Entretien avec Maître Omar Azouggar, avocat aux barreaux de Casablanca, Paris et Montréal.
Propos recueillis par M. Diao
Finances News Hebdo : Qu’est-ce qui vous a poussé à mettre en place la plateforme «Quadaoukoum» ?
Omar Azougar : Il faut savoir qu’au Maroc, la jurisprudence n’est pas publiée systématiquement sur des supports physiques et digitaux. En conséquence, les professionnels (avocats, notaires etc.) et autres acteurs (professeurs, chercheurs, étudiants etc.) éprouvent beaucoup de difficultés pour appréhender la position de la jurisprudence sur un sujet bien déterminé. Dans notre pays, il existe une culture profondément ancrée et erronée selon laquelle la jurisprudence serait un bien privé et non public. Or, la décision rendue par le juge relève du domaine public. Donc, tous les citoyens ont le droit d’accéder aux arrêts rendus par l’autorité judiciaire. Ceci dit, l’accès difficile aux décisions de justice au Maroc trouve quelque part son fondement dans le fait que le juge est mal à l’aise face à ses décisions rendues, susceptibles de se contredire dans un laps de temps. L’enjeu est de taille, car l’instabilité de la jurisprudence, notamment sur une courte période, est une source d’inquiétude. Elle éveille le doute et exacerbe le manque de confiance des professionnels, des citoyens lambda et surtout des investisseurs, lesquels accordent une grande importance à la sécurité judiciaire. Ce paramètre est un élément crucial pour la stabilité sociale et l’attractivité de notre pays aux yeux des investisseurs. Ces derniers évaluent les risques, dont celui inhérent au droit et à la justice avant d’investir. Le site «Quadaoukoum» peut ainsi aider les cabinets internationaux à mieux appréhender les risques sociaux, fiscaux et commerciaux en cas de litige.
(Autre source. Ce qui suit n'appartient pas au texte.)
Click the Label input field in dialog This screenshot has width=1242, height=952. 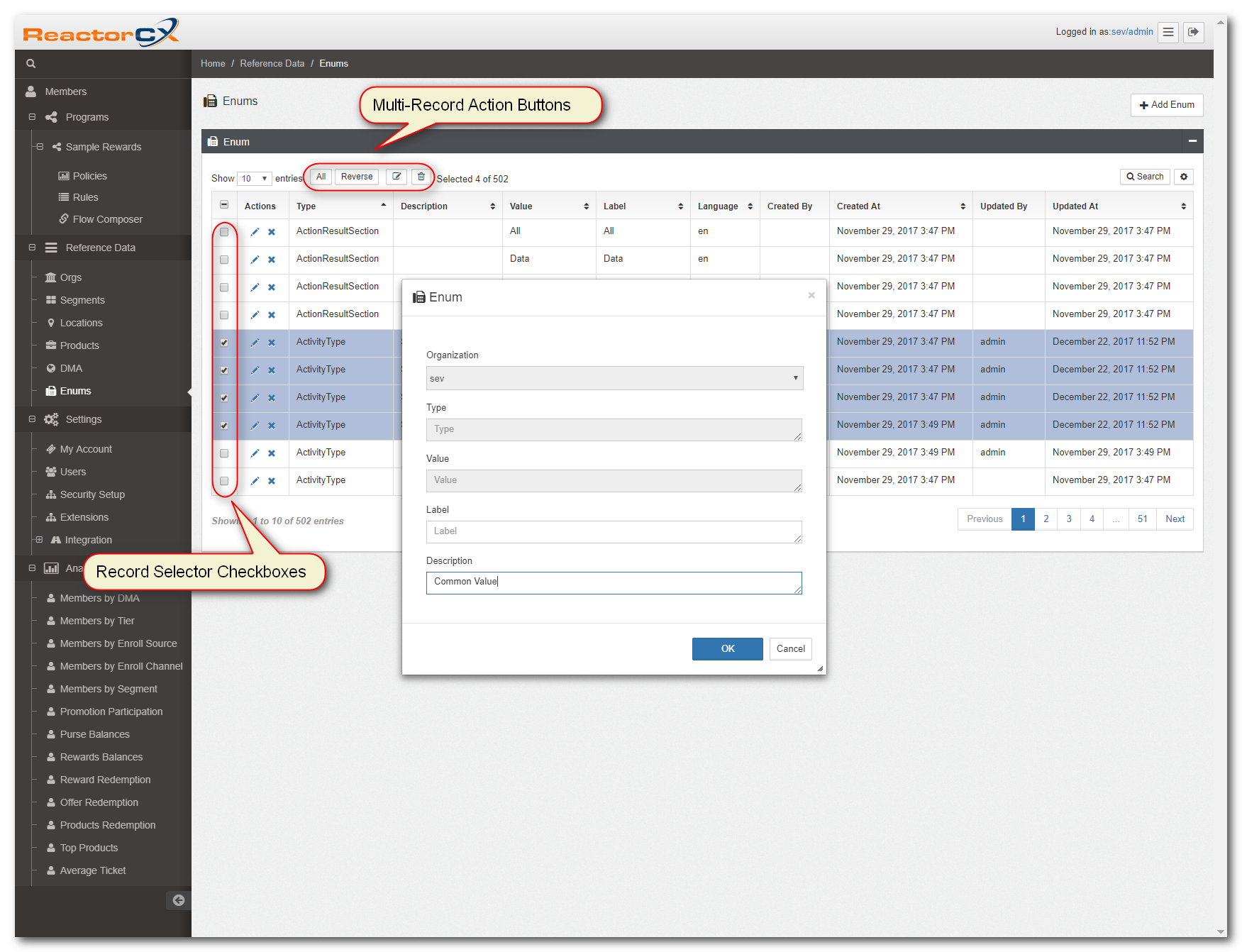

F.N.H. : Quels sont les principaux facteurs de différenciation de votre site par rapport aux plateformes analogues qui existent au Maroc ?
O. A. : Notre plateforme agrège plus de 220.000 arrêts émanant de la Cour de cassation et d’autres autres juridictions. Ces arrêts concernent six matières, notamment civile, commerciale, administrative, pénale, sociale et celle relative au statut personnel (Code de la famille). Concrètement, le site permet à un avocat d’apporter des réponses juridiques face à un litige qui a déjà été tranché par le juge. L’avocat peut se prévaloir d’une jurisprudence trouvée sur la plateforme afin de justifier sa position devant le juge. L’utilisation de «Quadaoukoum» par mes confrères est susceptible de réduire les contentieux devant les juridictions. Les avocats peuvent dissuader leurs clients de saisir la justice pour une affaire similaire déjà tranchée et dont les chances de succès sont minimes au regard de la jurisprudence.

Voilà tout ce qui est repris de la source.